Reproduce the records word for word, apart from the images they contain.

**Stored data entries**
● ● ●
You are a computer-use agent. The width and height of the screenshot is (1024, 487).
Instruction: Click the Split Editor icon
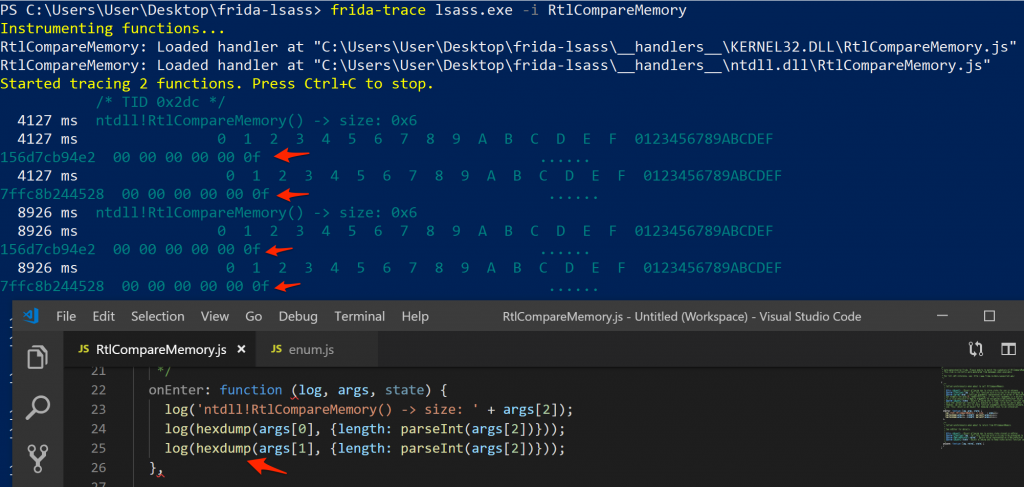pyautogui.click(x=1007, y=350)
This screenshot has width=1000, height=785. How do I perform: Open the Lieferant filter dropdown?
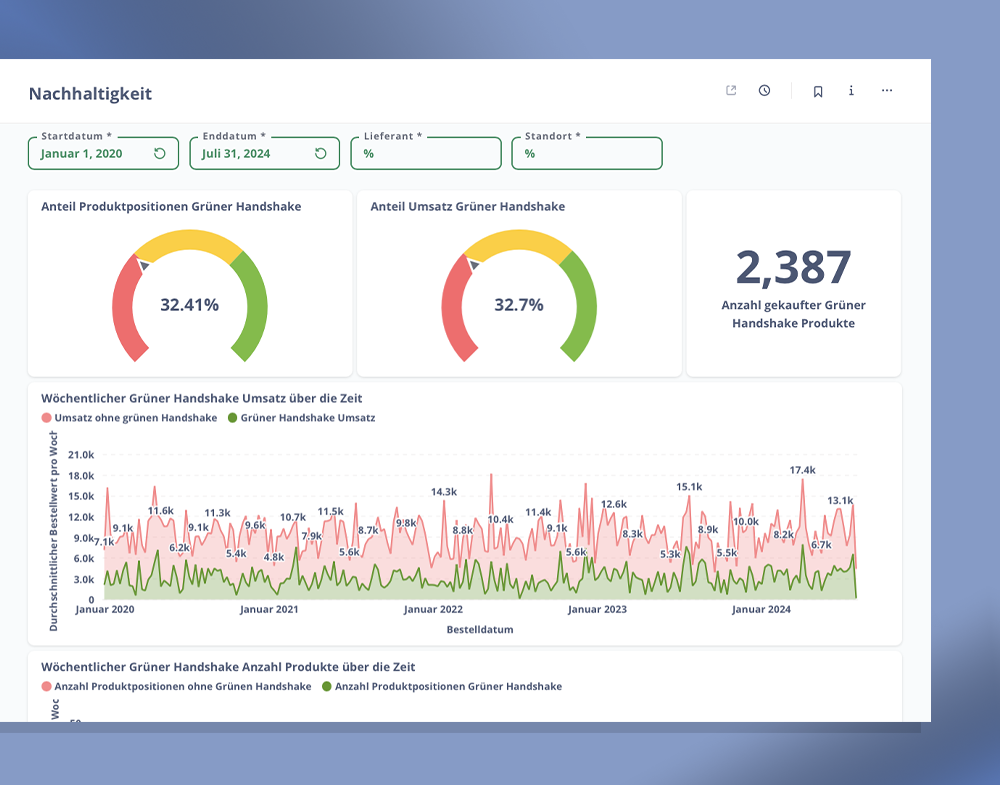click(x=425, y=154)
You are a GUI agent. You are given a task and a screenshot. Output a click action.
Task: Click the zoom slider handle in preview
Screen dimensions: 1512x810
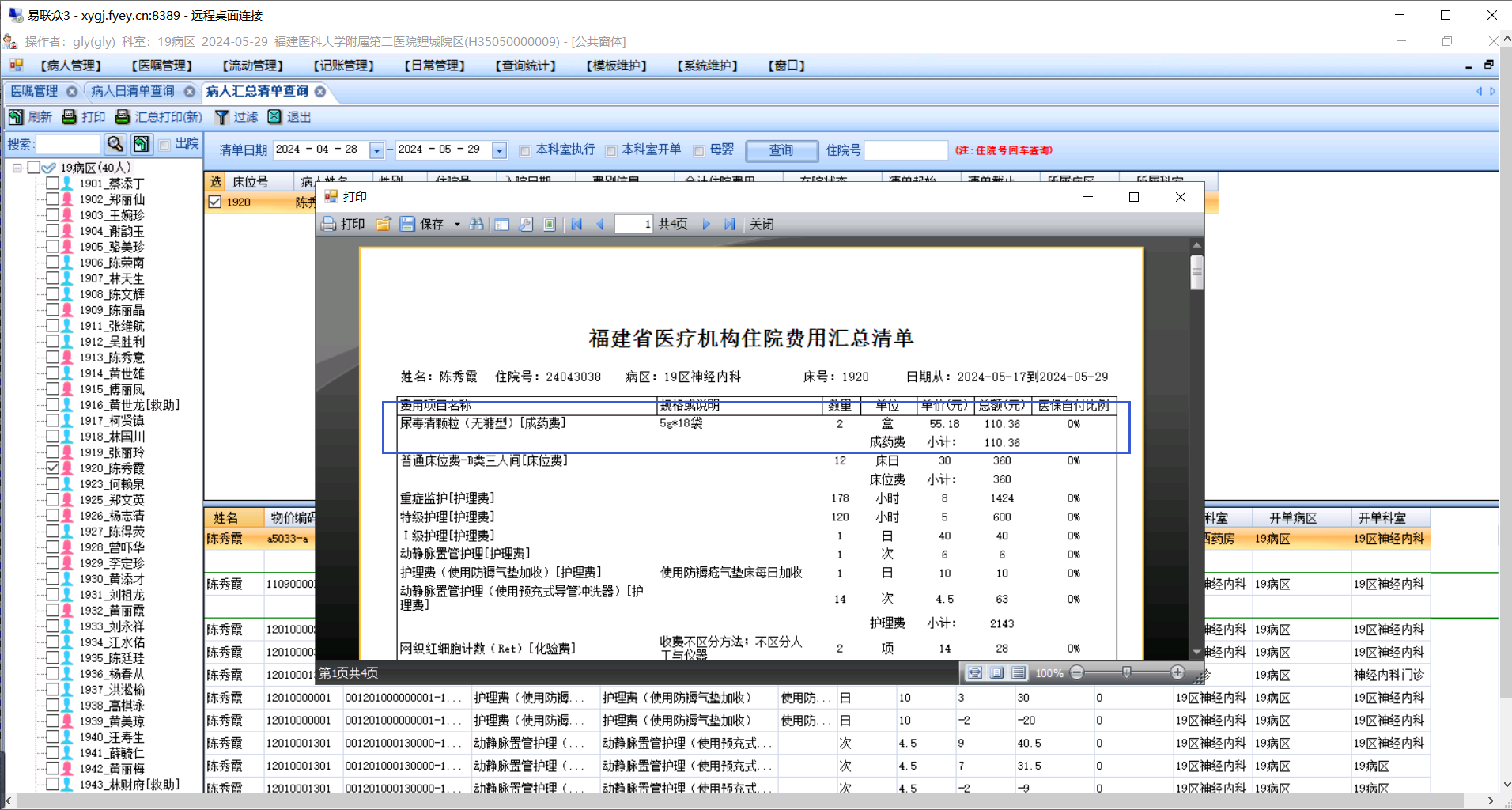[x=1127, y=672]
● ● ●
**Result of this task**
You are a computer-use agent. The width and height of the screenshot is (1024, 487).
Instruction: Click the Split Editor icon
pyautogui.click(x=1007, y=350)
This screenshot has width=1000, height=785. How do I perform: Open the Lieferant filter dropdown?
click(x=425, y=154)
You are a GUI agent. You are given a task and a screenshot. Output a click action.
Task: Click the zoom slider handle in preview
Screen dimensions: 1512x810
[x=1127, y=672]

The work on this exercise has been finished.